*Task instructions*
Copy out each of the items below word for word, keeping every line as it is.

━━━━━ Records supplied ━━━━━

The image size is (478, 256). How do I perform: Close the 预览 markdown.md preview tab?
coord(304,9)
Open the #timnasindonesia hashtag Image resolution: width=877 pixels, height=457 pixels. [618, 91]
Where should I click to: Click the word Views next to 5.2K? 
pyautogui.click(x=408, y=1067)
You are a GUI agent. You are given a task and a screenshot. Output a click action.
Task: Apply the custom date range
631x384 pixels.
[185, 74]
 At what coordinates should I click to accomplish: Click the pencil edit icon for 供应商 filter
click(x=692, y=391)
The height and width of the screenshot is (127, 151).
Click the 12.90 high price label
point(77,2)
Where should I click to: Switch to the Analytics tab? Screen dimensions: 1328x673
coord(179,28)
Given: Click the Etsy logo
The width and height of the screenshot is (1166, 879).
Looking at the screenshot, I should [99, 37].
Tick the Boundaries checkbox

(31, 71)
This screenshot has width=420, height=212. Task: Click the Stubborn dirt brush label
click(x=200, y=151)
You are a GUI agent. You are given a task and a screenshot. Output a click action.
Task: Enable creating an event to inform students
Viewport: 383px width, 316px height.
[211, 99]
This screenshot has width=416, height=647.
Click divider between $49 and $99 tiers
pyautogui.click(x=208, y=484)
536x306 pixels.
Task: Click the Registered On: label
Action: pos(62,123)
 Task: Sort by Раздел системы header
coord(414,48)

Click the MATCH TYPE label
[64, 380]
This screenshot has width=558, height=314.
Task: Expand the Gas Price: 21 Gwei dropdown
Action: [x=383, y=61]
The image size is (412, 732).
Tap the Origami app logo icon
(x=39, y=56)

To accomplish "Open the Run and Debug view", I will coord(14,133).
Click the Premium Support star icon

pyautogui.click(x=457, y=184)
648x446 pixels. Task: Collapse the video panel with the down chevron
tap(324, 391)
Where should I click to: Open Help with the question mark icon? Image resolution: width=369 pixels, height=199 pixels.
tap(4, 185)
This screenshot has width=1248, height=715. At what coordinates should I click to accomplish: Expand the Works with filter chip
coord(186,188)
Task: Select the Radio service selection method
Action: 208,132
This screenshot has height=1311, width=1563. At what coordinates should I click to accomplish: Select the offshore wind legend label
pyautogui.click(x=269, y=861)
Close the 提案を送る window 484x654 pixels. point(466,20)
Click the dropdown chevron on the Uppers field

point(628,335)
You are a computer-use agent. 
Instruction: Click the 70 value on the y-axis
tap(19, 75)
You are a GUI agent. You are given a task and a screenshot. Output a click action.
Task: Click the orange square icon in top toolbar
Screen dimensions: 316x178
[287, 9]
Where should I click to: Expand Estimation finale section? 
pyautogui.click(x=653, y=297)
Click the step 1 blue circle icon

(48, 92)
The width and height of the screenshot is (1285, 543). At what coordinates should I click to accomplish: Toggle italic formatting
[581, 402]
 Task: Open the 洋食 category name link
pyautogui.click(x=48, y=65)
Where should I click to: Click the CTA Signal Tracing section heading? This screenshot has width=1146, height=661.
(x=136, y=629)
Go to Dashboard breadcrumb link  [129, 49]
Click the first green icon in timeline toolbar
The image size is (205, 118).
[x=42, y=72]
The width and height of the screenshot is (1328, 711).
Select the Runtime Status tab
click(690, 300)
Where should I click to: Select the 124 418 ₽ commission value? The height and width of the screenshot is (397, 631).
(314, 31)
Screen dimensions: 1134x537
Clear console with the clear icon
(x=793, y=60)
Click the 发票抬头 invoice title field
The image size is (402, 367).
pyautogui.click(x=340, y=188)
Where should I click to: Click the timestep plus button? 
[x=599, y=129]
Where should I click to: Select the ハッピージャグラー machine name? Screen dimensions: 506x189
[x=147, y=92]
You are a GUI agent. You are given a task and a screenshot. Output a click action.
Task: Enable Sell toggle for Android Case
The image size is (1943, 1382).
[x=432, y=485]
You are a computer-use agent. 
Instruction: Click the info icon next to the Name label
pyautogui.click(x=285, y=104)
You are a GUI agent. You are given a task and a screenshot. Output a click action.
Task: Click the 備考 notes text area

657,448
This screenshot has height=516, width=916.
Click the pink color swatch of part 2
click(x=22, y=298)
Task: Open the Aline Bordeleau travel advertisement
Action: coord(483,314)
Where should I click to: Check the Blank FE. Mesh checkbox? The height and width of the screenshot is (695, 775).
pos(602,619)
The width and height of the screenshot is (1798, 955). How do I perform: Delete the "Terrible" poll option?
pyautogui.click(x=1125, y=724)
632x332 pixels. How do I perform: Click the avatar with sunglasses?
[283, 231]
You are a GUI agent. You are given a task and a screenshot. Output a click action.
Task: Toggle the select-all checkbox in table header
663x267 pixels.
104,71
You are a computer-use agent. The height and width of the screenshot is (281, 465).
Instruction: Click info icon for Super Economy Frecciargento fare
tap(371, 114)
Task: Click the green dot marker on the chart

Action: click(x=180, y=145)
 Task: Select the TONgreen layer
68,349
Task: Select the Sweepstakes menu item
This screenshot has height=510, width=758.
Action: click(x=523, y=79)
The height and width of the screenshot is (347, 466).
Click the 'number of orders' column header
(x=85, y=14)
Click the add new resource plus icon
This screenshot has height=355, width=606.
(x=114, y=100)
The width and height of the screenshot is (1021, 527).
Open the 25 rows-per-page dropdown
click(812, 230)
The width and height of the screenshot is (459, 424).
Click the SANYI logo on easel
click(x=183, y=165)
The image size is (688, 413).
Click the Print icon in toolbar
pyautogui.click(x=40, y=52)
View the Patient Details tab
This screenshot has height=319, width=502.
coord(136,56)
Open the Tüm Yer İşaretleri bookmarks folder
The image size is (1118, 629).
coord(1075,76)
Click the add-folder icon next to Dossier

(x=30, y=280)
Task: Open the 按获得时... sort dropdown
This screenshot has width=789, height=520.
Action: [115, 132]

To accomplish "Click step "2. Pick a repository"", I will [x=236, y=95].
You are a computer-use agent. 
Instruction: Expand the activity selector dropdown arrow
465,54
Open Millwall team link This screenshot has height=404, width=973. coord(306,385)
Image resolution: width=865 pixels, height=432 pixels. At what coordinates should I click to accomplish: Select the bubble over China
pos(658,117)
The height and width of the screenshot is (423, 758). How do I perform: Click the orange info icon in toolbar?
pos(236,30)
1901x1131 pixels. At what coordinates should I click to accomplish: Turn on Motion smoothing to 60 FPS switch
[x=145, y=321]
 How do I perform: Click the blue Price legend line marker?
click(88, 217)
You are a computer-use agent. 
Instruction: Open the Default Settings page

━━━━━

*Exercise solution*
The image size is (478, 256). How do I perform: Close the 预览 markdown.md preview tab?
coord(304,9)
Open the #timnasindonesia hashtag Image resolution: width=877 pixels, height=457 pixels. [618, 91]
Where should I click to: Click the word Views next to 5.2K? 
pyautogui.click(x=408, y=1067)
You are a GUI agent. You are given a task and a screenshot. Output a click action.
Task: Apply the custom date range
631x384 pixels.
[185, 74]
 At what coordinates should I click to accomplish: Click the pencil edit icon for 供应商 filter
click(x=692, y=391)
The height and width of the screenshot is (127, 151).
Click the 12.90 high price label
point(77,2)
Where should I click to: Switch to the Analytics tab? Screen dimensions: 1328x673
coord(179,28)
Given: Click the Etsy logo
The width and height of the screenshot is (1166, 879).
Looking at the screenshot, I should [99, 37].
Tick the Boundaries checkbox

(31, 71)
This screenshot has width=420, height=212. Task: Click the Stubborn dirt brush label
click(x=200, y=151)
You are a GUI agent. You are given a task and a screenshot. Output a click action.
Task: Enable creating an event to inform students
Viewport: 383px width, 316px height.
[211, 99]
This screenshot has width=416, height=647.
Click divider between $49 and $99 tiers
pyautogui.click(x=208, y=484)
536x306 pixels.
Task: Click the Registered On: label
Action: pos(62,123)
 Task: Sort by Раздел системы header
coord(414,48)

Click the MATCH TYPE label
[64, 380]
This screenshot has width=558, height=314.
Task: Expand the Gas Price: 21 Gwei dropdown
Action: [x=383, y=61]
The image size is (412, 732).
Tap the Origami app logo icon
(x=39, y=56)

To accomplish "Open the Run and Debug view", I will coord(14,133).
Click the Premium Support star icon

pyautogui.click(x=457, y=184)
648x446 pixels. Task: Collapse the video panel with the down chevron
tap(324, 391)
Where should I click to: Open Help with the question mark icon? Image resolution: width=369 pixels, height=199 pixels.
tap(4, 185)
This screenshot has width=1248, height=715. At what coordinates should I click to accomplish: Expand the Works with filter chip
coord(186,188)
Task: Select the Radio service selection method
Action: 208,132
This screenshot has height=1311, width=1563. At what coordinates should I click to accomplish: Select the offshore wind legend label
pyautogui.click(x=269, y=861)
Close the 提案を送る window 484x654 pixels. point(466,20)
Click the dropdown chevron on the Uppers field

point(628,335)
You are a computer-use agent. 
Instruction: Click the 70 value on the y-axis
tap(19, 75)
You are a GUI agent. You are given a task and a screenshot. Output a click action.
Task: Click the orange square icon in top toolbar
Screen dimensions: 316x178
[287, 9]
Where should I click to: Expand Estimation finale section? 
pyautogui.click(x=653, y=297)
Click the step 1 blue circle icon

(48, 92)
The width and height of the screenshot is (1285, 543). At what coordinates should I click to accomplish: Toggle italic formatting
[581, 402]
 Task: Open the 洋食 category name link
pyautogui.click(x=48, y=65)
Where should I click to: Click the CTA Signal Tracing section heading? This screenshot has width=1146, height=661.
(x=136, y=629)
Go to Dashboard breadcrumb link  [129, 49]
Click the first green icon in timeline toolbar
The image size is (205, 118).
[x=42, y=72]
The width and height of the screenshot is (1328, 711).
Select the Runtime Status tab
click(690, 300)
Where should I click to: Select the 124 418 ₽ commission value? The height and width of the screenshot is (397, 631).
(314, 31)
Screen dimensions: 1134x537
Clear console with the clear icon
(x=793, y=60)
Click the 发票抬头 invoice title field
The image size is (402, 367).
pyautogui.click(x=340, y=188)
Where should I click to: Click the timestep plus button? 
[x=599, y=129]
Where should I click to: Select the ハッピージャグラー machine name? Screen dimensions: 506x189
[x=147, y=92]
You are a GUI agent. You are given a task and a screenshot. Output a click action.
Task: Enable Sell toggle for Android Case
The image size is (1943, 1382).
[x=432, y=485]
You are a computer-use agent. 
Instruction: Click the info icon next to the Name label
pyautogui.click(x=285, y=104)
You are a GUI agent. You are given a task and a screenshot. Output a click action.
Task: Click the 備考 notes text area

657,448
This screenshot has height=516, width=916.
Click the pink color swatch of part 2
click(x=22, y=298)
Task: Open the Aline Bordeleau travel advertisement
Action: coord(483,314)
Where should I click to: Check the Blank FE. Mesh checkbox? The height and width of the screenshot is (695, 775).
pos(602,619)
The width and height of the screenshot is (1798, 955). How do I perform: Delete the "Terrible" poll option?
pyautogui.click(x=1125, y=724)
632x332 pixels. How do I perform: Click the avatar with sunglasses?
[283, 231]
You are a GUI agent. You are given a task and a screenshot. Output a click action.
Task: Toggle the select-all checkbox in table header
663x267 pixels.
104,71
You are a computer-use agent. The height and width of the screenshot is (281, 465).
Instruction: Click info icon for Super Economy Frecciargento fare
tap(371, 114)
Task: Click the green dot marker on the chart

Action: click(x=180, y=145)
 Task: Select the TONgreen layer
68,349
Task: Select the Sweepstakes menu item
This screenshot has height=510, width=758.
Action: click(x=523, y=79)
The height and width of the screenshot is (347, 466).
Click the 'number of orders' column header
(x=85, y=14)
Click the add new resource plus icon
This screenshot has height=355, width=606.
(x=114, y=100)
The width and height of the screenshot is (1021, 527).
Open the 25 rows-per-page dropdown
click(812, 230)
The width and height of the screenshot is (459, 424).
Click the SANYI logo on easel
click(x=183, y=165)
The image size is (688, 413).
Click the Print icon in toolbar
pyautogui.click(x=40, y=52)
View the Patient Details tab
This screenshot has height=319, width=502.
coord(136,56)
Open the Tüm Yer İşaretleri bookmarks folder
The image size is (1118, 629).
coord(1075,76)
Click the add-folder icon next to Dossier

(x=30, y=280)
Task: Open the 按获得时... sort dropdown
This screenshot has width=789, height=520.
Action: [115, 132]

To accomplish "Click step "2. Pick a repository"", I will [x=236, y=95].
You are a computer-use agent. 
Instruction: Expand the activity selector dropdown arrow
465,54
Open Millwall team link This screenshot has height=404, width=973. coord(306,385)
Image resolution: width=865 pixels, height=432 pixels. At what coordinates should I click to accomplish: Select the bubble over China
pos(658,117)
The height and width of the screenshot is (423, 758). How do I perform: Click the orange info icon in toolbar?
pos(236,30)
1901x1131 pixels. At what coordinates should I click to accomplish: Turn on Motion smoothing to 60 FPS switch
[x=145, y=321]
 How do I perform: Click the blue Price legend line marker?
click(88, 217)
You are a computer-use agent. 
Instruction: Open the Default Settings page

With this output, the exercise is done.